◆ **Work instruction**
Transcribe word for word the lines below from the line with "Task: Open 檢視 for row 8 tender 1144B173" through the line with "The image size is (1237, 919).", ends included.

◆ **Supplied material**
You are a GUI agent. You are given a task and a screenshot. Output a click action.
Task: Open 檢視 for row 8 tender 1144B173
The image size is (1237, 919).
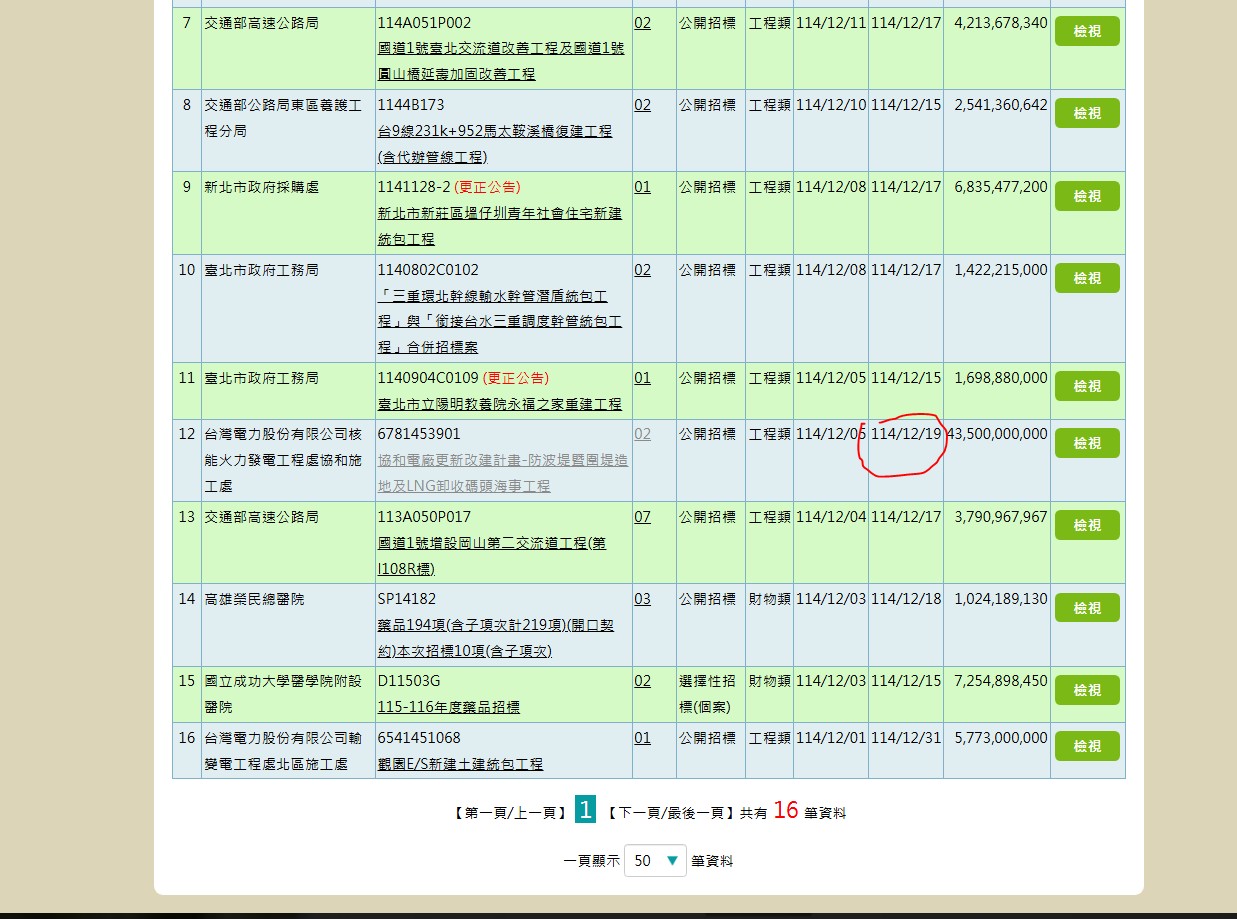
--
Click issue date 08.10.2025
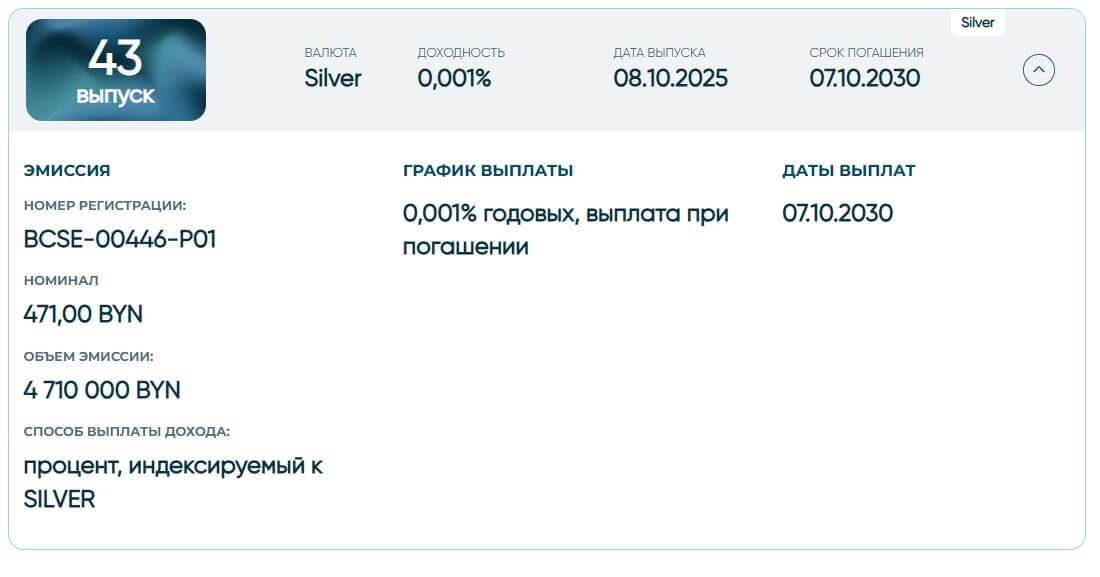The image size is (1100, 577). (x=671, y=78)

◆ **Response for this exercise**
Task: Open 檢視 for row 8 tender 1144B173
The image size is (1237, 919).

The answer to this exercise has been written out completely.